女子バレー部

10期 野口治代(旧姓 荒井)    

 あなたは覚えているだろうか。階段を降りたそこは、小さな噴水のある庭園で、その奥にあったコートを。やがてコートはテニス部に属したがその前にはバレー部が練習をしたものだった。九人制といえば今はママさんバレー位にしか残っていないが当時は九人制である。 体育館の上の部室には壁いっぱいに落書きがあり、インスピでちょいちょい書き加えたものだった。 部室は我々にとってまさに天国でよくそこへ逃げていったものだ。

 合宿は春は沼津。夏は軽井沢であった。沼津で酋長もマッツアオな位真黒に焼け(春焼けるとなかなかとれない)電車に乗るといっせいに見られたっけ。 軽井沢は自炊で一年は玉拾い皿洗い専門。
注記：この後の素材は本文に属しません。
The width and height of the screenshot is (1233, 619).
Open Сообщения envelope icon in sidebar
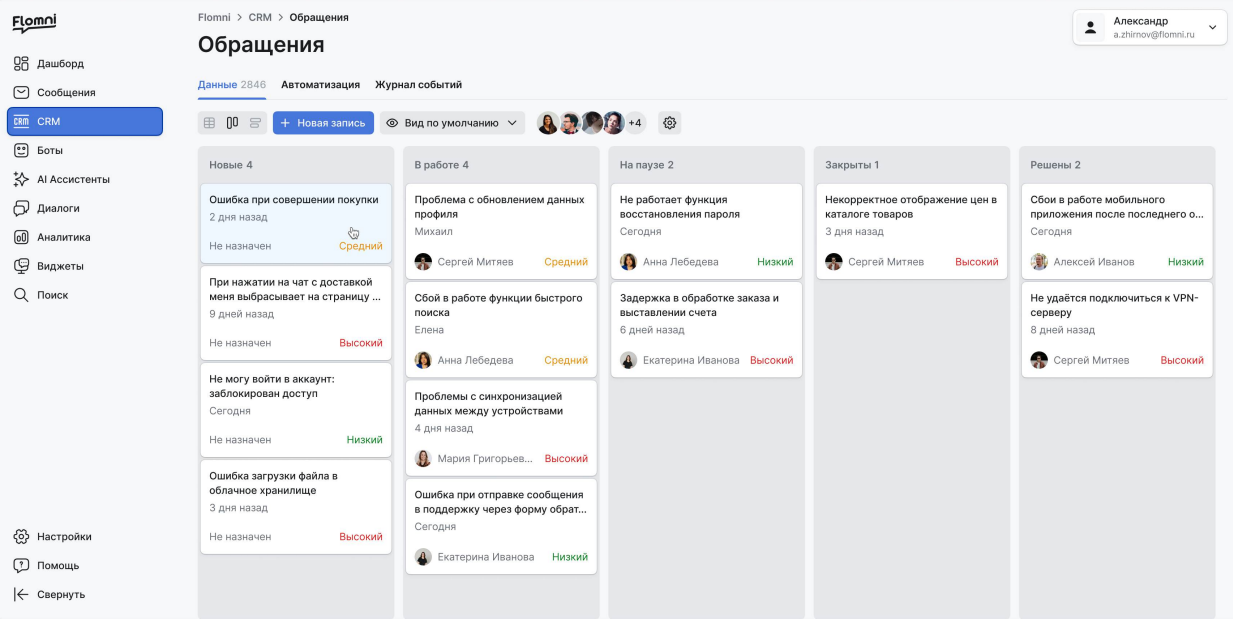click(21, 92)
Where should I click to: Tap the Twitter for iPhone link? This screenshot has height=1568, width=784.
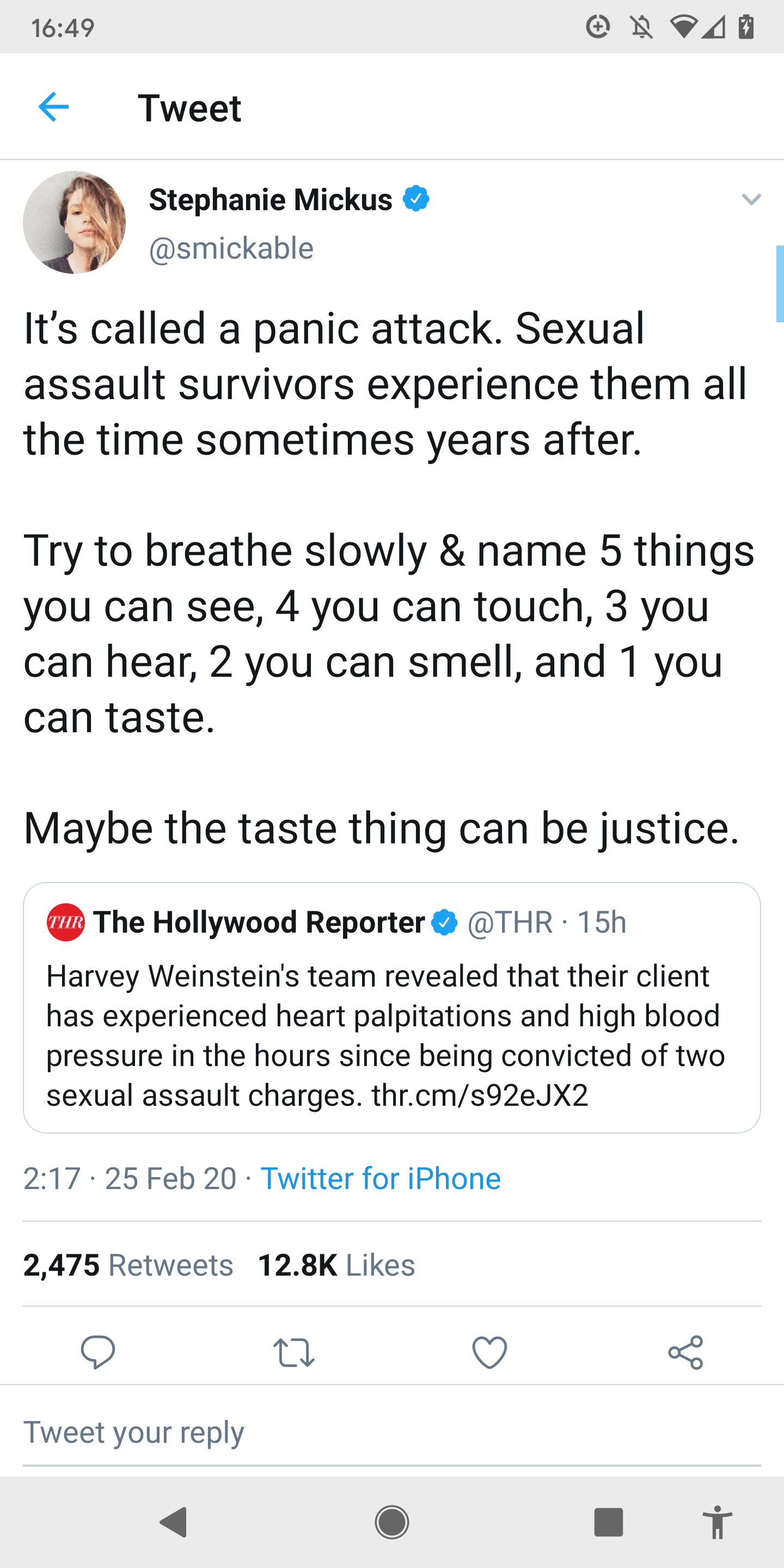point(381,1178)
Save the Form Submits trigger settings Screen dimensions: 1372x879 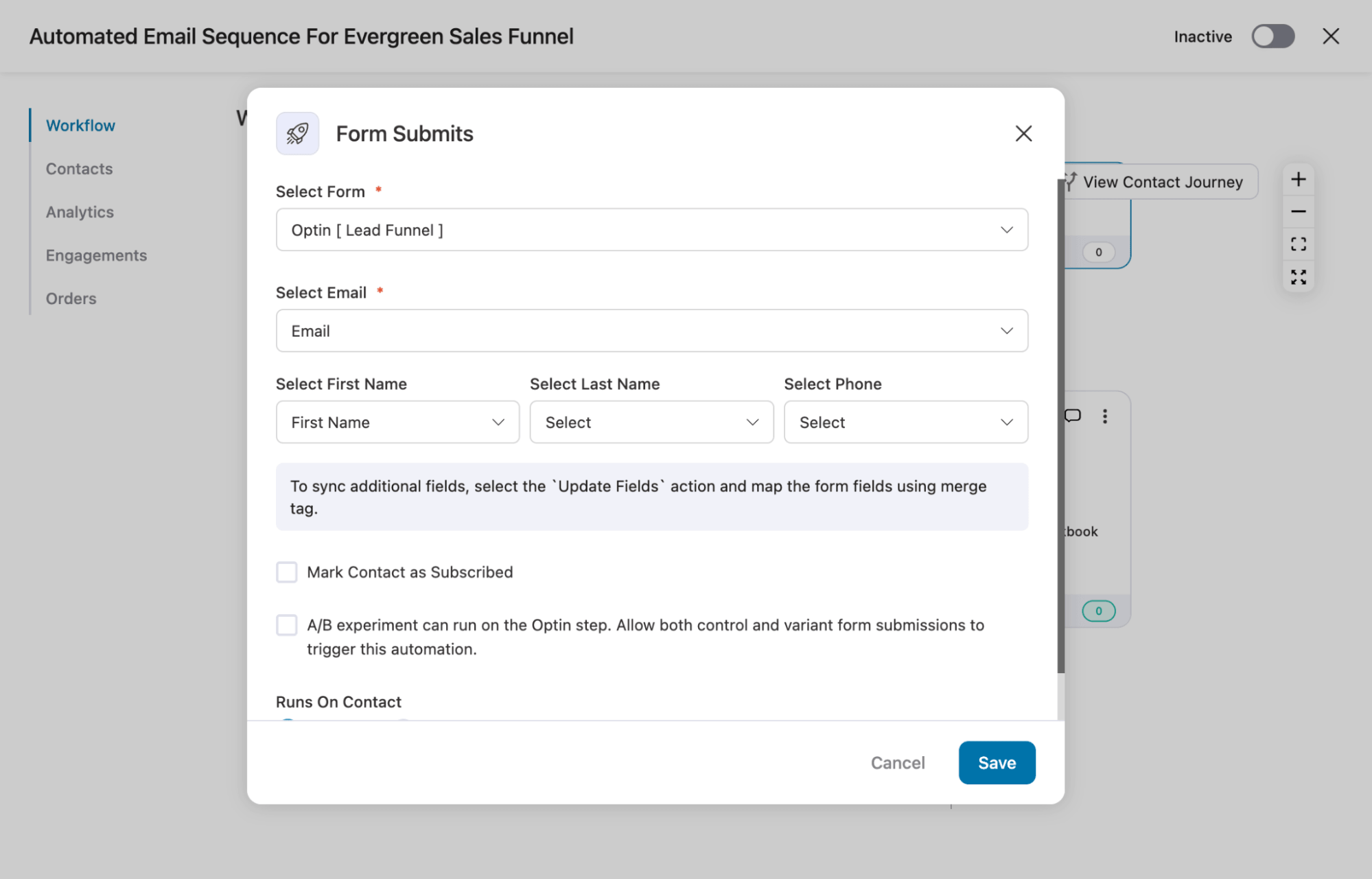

あの井戸水は冷たかった。

 かくてO・B、O・Gにしごかれるだけしごかれ春秋のリーグ戦にのぞむのであったが、結果や無残女子は出ると負けの成績であった。 それは決して運神の発達した方でない私と、これ又特に発達しているといえない相棒(特に名を秘す)の為だったのかなあなんて考えたりして今とっても済まない気になったりする。 それにしても根気よく指導してくださったO・B、O・Gの方々に頭が下がる。O・B、O・Gには自分たちの問題も相談したものだった。 生意気な学生を相手によく相談にのってくれたものだと今考えれば汗が出るが当時は何しろ真剣である。 恐れを知らないひたむきさも青春の特権であろう。何も考えずに白球を追っていた時は幸せであった。色々悩み苦しみ傷つき(?)もした高校時代、誰もが通過しなければならない悩み多き時代にバレーというスポーツをやれ、バレーを通して都立の最も良いところの縦の線、O・B、O・G達に出会えた事は私にとって本当に幸せであった。

 今やあまりにもしがらみの多すぎる身になっているが、そのよき時代にしばらく思いをはせ、なつかしさと感謝の気持ちでいっぱいである。